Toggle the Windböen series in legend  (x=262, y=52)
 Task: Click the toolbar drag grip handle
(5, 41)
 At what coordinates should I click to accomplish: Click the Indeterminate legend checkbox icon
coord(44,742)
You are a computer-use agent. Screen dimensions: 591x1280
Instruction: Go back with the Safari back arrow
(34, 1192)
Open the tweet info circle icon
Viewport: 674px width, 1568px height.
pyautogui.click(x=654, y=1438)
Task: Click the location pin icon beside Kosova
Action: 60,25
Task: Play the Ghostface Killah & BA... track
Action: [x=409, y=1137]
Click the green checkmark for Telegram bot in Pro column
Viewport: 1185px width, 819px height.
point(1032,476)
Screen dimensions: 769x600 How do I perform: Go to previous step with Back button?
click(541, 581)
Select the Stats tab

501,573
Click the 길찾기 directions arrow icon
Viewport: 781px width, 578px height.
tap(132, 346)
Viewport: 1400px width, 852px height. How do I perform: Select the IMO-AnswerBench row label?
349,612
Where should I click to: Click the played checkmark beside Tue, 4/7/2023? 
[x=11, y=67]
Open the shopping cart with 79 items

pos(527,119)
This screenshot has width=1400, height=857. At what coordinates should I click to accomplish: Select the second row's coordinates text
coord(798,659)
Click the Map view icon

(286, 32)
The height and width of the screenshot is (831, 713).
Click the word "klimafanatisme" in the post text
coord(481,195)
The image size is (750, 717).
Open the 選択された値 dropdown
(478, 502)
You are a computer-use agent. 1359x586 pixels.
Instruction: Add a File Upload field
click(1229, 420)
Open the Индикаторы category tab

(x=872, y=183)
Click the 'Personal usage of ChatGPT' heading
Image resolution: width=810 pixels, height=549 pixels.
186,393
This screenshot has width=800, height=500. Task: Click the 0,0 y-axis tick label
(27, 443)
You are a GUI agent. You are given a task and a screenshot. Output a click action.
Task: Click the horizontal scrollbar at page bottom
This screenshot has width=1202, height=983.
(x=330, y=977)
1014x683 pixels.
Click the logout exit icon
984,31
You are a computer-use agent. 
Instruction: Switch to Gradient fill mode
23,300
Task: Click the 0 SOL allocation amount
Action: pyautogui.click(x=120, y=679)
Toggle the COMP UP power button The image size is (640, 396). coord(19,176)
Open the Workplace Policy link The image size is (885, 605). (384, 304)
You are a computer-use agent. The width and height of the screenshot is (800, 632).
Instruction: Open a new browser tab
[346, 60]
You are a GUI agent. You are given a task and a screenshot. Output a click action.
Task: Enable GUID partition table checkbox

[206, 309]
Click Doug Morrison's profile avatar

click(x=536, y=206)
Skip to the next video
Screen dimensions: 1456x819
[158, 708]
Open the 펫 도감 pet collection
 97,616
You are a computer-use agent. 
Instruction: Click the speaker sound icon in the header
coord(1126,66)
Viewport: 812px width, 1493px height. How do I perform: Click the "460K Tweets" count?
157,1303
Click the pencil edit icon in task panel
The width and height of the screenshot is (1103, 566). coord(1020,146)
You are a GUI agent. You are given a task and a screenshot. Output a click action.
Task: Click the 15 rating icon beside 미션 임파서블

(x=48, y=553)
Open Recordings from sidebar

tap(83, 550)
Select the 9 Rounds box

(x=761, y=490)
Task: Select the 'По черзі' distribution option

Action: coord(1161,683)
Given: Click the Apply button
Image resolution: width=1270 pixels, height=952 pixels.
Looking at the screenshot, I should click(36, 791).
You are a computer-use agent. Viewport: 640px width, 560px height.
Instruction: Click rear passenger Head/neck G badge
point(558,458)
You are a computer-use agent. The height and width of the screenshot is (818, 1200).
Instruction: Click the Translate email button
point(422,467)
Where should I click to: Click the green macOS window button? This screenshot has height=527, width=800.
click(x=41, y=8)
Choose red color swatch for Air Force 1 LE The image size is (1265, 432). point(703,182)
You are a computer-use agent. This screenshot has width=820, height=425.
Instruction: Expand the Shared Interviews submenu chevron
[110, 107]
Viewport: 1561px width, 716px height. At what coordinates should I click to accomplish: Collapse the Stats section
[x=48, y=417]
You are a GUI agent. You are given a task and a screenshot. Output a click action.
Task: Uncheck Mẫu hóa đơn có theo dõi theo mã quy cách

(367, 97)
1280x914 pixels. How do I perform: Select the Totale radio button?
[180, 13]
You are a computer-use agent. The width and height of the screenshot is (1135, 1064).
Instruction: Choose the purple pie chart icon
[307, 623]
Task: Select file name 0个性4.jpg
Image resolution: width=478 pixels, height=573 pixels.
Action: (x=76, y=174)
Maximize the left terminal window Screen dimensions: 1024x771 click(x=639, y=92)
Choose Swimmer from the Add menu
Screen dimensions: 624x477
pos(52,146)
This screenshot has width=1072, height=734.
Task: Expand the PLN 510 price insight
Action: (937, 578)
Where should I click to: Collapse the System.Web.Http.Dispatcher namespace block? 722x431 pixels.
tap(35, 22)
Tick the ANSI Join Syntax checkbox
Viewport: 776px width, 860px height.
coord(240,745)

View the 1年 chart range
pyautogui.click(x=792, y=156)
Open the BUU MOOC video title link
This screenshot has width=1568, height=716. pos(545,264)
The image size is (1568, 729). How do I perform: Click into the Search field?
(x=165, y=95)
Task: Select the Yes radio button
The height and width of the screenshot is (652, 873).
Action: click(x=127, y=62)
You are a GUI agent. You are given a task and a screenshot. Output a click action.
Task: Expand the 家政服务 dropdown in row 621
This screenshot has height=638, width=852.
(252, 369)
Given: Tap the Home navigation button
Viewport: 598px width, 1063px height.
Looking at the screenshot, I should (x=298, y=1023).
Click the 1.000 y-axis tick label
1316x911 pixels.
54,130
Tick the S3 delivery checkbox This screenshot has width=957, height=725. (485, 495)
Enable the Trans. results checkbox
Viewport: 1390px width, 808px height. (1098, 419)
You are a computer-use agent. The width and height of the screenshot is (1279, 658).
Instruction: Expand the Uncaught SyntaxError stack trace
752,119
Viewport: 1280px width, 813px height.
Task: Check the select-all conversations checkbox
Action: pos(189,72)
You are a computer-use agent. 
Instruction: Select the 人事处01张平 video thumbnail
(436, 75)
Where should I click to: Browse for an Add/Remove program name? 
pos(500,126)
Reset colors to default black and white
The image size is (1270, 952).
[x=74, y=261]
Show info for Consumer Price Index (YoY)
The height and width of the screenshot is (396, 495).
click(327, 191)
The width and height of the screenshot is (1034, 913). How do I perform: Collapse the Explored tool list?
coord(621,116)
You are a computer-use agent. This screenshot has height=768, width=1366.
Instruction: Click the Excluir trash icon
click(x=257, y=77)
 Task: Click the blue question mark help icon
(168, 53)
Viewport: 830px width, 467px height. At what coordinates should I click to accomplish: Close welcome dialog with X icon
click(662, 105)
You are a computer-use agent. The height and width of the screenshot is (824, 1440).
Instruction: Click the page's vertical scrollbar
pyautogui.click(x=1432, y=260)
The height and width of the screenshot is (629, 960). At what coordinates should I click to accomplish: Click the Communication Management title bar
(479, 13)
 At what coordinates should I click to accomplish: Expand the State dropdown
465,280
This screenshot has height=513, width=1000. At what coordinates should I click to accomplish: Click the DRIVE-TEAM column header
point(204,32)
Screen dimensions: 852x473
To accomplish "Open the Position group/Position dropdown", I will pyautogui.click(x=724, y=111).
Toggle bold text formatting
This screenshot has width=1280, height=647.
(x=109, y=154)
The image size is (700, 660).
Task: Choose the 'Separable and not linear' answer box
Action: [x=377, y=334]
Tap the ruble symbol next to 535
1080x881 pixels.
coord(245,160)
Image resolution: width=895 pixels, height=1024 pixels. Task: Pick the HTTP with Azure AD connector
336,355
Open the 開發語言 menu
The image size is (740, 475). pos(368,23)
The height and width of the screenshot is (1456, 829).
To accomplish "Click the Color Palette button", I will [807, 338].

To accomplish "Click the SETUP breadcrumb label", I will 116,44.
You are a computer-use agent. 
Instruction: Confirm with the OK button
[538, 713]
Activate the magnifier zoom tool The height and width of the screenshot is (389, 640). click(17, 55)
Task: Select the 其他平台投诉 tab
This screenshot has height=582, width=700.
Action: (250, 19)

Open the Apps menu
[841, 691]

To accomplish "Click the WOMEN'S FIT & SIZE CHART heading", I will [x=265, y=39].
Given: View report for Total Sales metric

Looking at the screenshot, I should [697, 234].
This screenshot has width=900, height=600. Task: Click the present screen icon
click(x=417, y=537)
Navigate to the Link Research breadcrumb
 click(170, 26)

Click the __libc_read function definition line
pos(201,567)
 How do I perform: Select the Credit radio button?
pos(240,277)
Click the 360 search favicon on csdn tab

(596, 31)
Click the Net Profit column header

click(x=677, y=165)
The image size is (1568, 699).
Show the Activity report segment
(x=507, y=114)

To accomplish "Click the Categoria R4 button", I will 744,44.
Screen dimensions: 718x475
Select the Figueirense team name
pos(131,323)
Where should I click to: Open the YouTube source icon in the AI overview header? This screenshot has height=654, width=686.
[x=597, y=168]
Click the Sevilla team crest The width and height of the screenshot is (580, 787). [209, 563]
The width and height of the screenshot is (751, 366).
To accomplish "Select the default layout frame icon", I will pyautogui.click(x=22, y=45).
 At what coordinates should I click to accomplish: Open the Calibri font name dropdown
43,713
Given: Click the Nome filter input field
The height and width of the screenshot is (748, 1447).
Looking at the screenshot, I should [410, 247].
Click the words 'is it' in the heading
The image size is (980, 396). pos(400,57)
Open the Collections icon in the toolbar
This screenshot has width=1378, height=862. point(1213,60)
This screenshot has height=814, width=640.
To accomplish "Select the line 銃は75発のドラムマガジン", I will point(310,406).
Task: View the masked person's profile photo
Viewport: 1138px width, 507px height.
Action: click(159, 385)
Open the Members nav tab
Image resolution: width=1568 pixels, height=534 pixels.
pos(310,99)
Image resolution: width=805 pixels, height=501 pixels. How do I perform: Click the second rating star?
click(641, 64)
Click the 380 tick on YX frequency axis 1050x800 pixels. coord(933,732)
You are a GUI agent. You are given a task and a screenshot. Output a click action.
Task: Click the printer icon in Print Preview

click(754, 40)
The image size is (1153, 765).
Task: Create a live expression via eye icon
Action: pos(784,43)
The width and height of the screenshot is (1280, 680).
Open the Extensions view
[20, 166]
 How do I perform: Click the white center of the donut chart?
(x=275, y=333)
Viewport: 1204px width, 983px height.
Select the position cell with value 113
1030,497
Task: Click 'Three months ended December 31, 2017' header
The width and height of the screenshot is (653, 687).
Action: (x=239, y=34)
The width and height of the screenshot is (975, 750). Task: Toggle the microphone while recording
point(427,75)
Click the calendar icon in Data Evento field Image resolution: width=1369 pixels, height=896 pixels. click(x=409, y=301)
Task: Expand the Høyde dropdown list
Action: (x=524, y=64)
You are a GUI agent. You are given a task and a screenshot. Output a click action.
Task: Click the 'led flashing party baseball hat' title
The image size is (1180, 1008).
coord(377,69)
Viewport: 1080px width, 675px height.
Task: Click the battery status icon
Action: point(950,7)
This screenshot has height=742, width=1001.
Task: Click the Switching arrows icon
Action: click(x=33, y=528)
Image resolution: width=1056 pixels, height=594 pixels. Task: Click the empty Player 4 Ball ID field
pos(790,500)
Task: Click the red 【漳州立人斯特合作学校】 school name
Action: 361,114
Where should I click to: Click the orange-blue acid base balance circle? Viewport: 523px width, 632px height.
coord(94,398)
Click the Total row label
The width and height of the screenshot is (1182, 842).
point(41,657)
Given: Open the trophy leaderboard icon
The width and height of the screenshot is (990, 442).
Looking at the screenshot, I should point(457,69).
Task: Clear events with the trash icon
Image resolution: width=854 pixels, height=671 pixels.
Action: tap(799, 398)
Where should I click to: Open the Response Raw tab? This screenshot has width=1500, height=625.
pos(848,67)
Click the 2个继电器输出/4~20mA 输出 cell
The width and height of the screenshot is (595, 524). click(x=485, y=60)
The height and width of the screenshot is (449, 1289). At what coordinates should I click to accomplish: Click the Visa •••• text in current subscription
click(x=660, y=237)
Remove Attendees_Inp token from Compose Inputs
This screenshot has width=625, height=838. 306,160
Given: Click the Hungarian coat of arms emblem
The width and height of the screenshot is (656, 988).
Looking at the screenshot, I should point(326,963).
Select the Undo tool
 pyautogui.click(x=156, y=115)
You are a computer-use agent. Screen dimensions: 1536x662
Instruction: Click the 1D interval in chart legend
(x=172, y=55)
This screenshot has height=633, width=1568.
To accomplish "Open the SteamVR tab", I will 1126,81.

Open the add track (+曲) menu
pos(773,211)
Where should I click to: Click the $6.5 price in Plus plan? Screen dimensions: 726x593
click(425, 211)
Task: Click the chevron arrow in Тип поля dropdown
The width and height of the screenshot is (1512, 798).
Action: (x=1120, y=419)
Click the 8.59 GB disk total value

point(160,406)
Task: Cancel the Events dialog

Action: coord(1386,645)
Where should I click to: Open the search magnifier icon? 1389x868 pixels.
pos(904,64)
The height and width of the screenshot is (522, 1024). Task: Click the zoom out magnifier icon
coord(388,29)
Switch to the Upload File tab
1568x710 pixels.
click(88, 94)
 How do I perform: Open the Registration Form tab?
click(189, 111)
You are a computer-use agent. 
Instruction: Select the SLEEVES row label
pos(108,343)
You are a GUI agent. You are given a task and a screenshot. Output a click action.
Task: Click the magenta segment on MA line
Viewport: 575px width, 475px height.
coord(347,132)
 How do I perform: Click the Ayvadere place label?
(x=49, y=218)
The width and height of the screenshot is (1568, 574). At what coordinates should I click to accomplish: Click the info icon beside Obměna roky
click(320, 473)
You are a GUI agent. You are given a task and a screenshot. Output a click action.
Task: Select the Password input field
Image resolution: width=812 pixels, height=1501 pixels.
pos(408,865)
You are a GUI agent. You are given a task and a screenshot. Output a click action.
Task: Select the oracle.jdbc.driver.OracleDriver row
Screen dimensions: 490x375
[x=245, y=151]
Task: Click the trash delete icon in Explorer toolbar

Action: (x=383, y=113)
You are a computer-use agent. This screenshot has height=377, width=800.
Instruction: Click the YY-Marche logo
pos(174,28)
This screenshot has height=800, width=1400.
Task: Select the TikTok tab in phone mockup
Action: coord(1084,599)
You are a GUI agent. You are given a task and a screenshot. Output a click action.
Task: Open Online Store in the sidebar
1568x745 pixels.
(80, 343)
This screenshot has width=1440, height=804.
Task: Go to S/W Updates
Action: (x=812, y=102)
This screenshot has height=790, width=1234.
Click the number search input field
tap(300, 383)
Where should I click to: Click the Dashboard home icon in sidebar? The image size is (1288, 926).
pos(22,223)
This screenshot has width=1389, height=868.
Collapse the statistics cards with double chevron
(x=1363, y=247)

****************

#### Prompt:
Within the data above, the span starting at the line containing "Open Recordings from sidebar" and ending at the line containing "Task: Select the Yes radio button" is to be retyped exactly, with no other lines.

#### Solved exercise:
Open Recordings from sidebar

tap(83, 550)
Select the 9 Rounds box

(x=761, y=490)
Task: Select the 'По черзі' distribution option

Action: coord(1161,683)
Given: Click the Apply button
Image resolution: width=1270 pixels, height=952 pixels.
Looking at the screenshot, I should click(36, 791).
You are a computer-use agent. Viewport: 640px width, 560px height.
Instruction: Click rear passenger Head/neck G badge
point(558,458)
You are a computer-use agent. The height and width of the screenshot is (818, 1200).
Instruction: Click the Translate email button
point(422,467)
Where should I click to: Click the green macOS window button? This screenshot has height=527, width=800.
click(x=41, y=8)
Choose red color swatch for Air Force 1 LE The image size is (1265, 432). point(703,182)
You are a computer-use agent. This screenshot has width=820, height=425.
Instruction: Expand the Shared Interviews submenu chevron
[110, 107]
Viewport: 1561px width, 716px height. At what coordinates should I click to accomplish: Collapse the Stats section
[x=48, y=417]
You are a GUI agent. You are given a task and a screenshot. Output a click action.
Task: Uncheck Mẫu hóa đơn có theo dõi theo mã quy cách

(367, 97)
1280x914 pixels. How do I perform: Select the Totale radio button?
[180, 13]
You are a computer-use agent. The width and height of the screenshot is (1135, 1064).
Instruction: Choose the purple pie chart icon
[307, 623]
Task: Select file name 0个性4.jpg
Image resolution: width=478 pixels, height=573 pixels.
Action: (x=76, y=174)
Maximize the left terminal window Screen dimensions: 1024x771 click(x=639, y=92)
Choose Swimmer from the Add menu
Screen dimensions: 624x477
pos(52,146)
This screenshot has width=1072, height=734.
Task: Expand the PLN 510 price insight
Action: (937, 578)
Where should I click to: Collapse the System.Web.Http.Dispatcher namespace block? 722x431 pixels.
tap(35, 22)
Tick the ANSI Join Syntax checkbox
Viewport: 776px width, 860px height.
coord(240,745)

View the 1年 chart range
pyautogui.click(x=792, y=156)
Open the BUU MOOC video title link
This screenshot has width=1568, height=716. pos(545,264)
The image size is (1568, 729). How do I perform: Click into the Search field?
(x=165, y=95)
Task: Select the Yes radio button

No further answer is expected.